In Zero Trust environments, users must be continually verified for access to all resources. While this is ideal for data security, the process can create roadblocks for users accessing sensitive information on a day-to-day basis. AI-enabled data classification allows for greater efficiency by limiting end-user participation within the classification process and instead uses contextual information to categorize and recognize files more efficiently and rapidly.
Data classification trends
There are several data classification technology trends emerging right now. Among them are automated tools that use machine learning and AI to build privacy workflows and classify.
Gartner provides the following recommendations for technical professionals responsible for data security:
- “Ensure that a data classification policy is in place as it is the root of data security governance. It provides clarity and authority, supports control standards and underpins user awareness efforts.
- Align your security classification with any broader data governance programs. It is easy to confuse users and create technical complexity and possibly conflict. Focus on high-risk and high-value data, especially regulated data, to support such alignment.
- Use automated data classification or AI-powered data classification to provide users with a baseline and you with insight. User classification is less expensive, but harder to introduce. Use both together for best results.
- Aim for “good enough” solutions, recognizing that the automated technology has limits in precision. Phase your implementation carefully to avoid diminishing returns.
- Use at least two labels. Sensitivity and either “owner” or “project/department.” Identify where the tag is to be used and provide only enough information to allow that control to work correctly.”
Redefining automated data classification
Automating data classification overcomes many limitations by making the process reliable, accurate, and persistent. A sophisticated platform, such as Spirion Sensitive Data Platform, can spot personal information by looking for data patterns, such as names, dates of birth, addresses, phone numbers, financial information, health information, and Social Security numbers. From there, it can classify these data files with context-rich labeling, ensuring that the right security measures get applied and your organization remains compliant with the corresponding privacy regulations. More importantly, automated systems can also re-classify data as needed, such as for updates and changes within the business or from changes in compliance regulations.
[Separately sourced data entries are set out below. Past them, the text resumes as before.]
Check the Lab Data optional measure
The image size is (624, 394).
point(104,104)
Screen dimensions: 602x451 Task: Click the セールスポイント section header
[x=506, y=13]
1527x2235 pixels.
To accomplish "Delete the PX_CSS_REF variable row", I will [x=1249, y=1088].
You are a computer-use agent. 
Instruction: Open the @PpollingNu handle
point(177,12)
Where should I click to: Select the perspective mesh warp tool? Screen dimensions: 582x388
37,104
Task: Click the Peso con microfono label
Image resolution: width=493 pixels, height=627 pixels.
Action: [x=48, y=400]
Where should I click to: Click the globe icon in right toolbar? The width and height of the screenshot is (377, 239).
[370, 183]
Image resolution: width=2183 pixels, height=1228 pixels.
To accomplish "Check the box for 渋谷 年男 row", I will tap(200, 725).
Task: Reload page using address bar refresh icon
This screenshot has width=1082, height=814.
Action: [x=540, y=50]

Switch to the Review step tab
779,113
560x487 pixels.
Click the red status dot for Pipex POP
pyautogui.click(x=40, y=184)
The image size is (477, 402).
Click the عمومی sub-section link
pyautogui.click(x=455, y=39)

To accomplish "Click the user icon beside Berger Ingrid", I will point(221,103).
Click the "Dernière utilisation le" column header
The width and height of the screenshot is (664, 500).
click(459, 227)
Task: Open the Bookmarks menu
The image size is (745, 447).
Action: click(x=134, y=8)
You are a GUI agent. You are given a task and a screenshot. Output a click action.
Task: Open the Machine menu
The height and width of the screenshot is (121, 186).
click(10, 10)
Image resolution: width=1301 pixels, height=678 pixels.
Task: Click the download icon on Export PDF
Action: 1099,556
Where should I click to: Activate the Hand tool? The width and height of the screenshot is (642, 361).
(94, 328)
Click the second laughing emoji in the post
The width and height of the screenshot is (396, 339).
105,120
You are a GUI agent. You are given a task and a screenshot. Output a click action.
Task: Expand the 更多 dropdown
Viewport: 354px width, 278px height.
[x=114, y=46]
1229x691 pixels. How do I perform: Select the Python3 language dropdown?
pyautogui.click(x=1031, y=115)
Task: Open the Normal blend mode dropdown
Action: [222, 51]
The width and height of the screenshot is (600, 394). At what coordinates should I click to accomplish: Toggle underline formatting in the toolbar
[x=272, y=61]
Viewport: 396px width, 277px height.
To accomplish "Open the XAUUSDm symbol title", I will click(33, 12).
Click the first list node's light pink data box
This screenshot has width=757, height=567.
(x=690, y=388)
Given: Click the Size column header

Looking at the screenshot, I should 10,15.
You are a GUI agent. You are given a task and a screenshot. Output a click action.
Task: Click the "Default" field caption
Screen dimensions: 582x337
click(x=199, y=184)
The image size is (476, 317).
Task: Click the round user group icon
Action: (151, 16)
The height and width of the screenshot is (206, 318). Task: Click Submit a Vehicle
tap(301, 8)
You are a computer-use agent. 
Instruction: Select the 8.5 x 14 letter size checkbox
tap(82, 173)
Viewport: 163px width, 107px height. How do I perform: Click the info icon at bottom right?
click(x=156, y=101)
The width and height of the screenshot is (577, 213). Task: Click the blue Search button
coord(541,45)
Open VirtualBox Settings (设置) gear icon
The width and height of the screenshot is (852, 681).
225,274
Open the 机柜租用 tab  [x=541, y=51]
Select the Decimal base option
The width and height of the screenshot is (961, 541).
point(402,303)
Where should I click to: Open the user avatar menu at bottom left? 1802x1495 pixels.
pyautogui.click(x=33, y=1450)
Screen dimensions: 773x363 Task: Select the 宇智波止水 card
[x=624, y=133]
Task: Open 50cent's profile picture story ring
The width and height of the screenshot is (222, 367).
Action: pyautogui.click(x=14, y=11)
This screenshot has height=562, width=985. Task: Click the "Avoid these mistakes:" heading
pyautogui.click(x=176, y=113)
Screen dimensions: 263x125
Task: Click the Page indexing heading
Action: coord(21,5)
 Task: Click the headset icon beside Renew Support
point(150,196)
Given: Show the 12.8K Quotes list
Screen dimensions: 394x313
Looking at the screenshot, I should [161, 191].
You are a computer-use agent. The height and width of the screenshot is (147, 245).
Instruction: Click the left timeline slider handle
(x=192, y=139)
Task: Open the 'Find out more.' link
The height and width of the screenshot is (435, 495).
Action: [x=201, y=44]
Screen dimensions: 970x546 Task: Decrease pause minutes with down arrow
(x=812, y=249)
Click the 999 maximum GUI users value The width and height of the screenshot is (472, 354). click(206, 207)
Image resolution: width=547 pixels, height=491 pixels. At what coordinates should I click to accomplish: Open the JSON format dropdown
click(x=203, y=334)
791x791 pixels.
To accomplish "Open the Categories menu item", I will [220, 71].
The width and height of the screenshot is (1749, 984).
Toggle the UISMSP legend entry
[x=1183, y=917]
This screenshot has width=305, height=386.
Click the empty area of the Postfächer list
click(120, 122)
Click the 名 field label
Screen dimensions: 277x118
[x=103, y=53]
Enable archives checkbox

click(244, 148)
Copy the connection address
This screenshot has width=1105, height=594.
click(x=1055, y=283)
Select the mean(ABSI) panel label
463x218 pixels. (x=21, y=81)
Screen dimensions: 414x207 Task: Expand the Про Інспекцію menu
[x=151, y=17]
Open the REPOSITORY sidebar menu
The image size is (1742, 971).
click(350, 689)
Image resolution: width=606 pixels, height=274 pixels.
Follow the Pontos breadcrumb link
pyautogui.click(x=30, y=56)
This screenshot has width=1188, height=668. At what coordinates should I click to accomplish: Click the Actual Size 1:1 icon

Every organization should assess the data classification automation options available in the marketplace and determine which solutions can provide them with the capabilities they need to take their data privacy protection to the next level. Ideally, organizations should choose a platform that is purposely built to deliver the key functions of deploying robust data privacy programs. The right automation system can aid in streamlining data classification, automatically analyzing and categorizing data based on predetermined parameters continually and in real-time.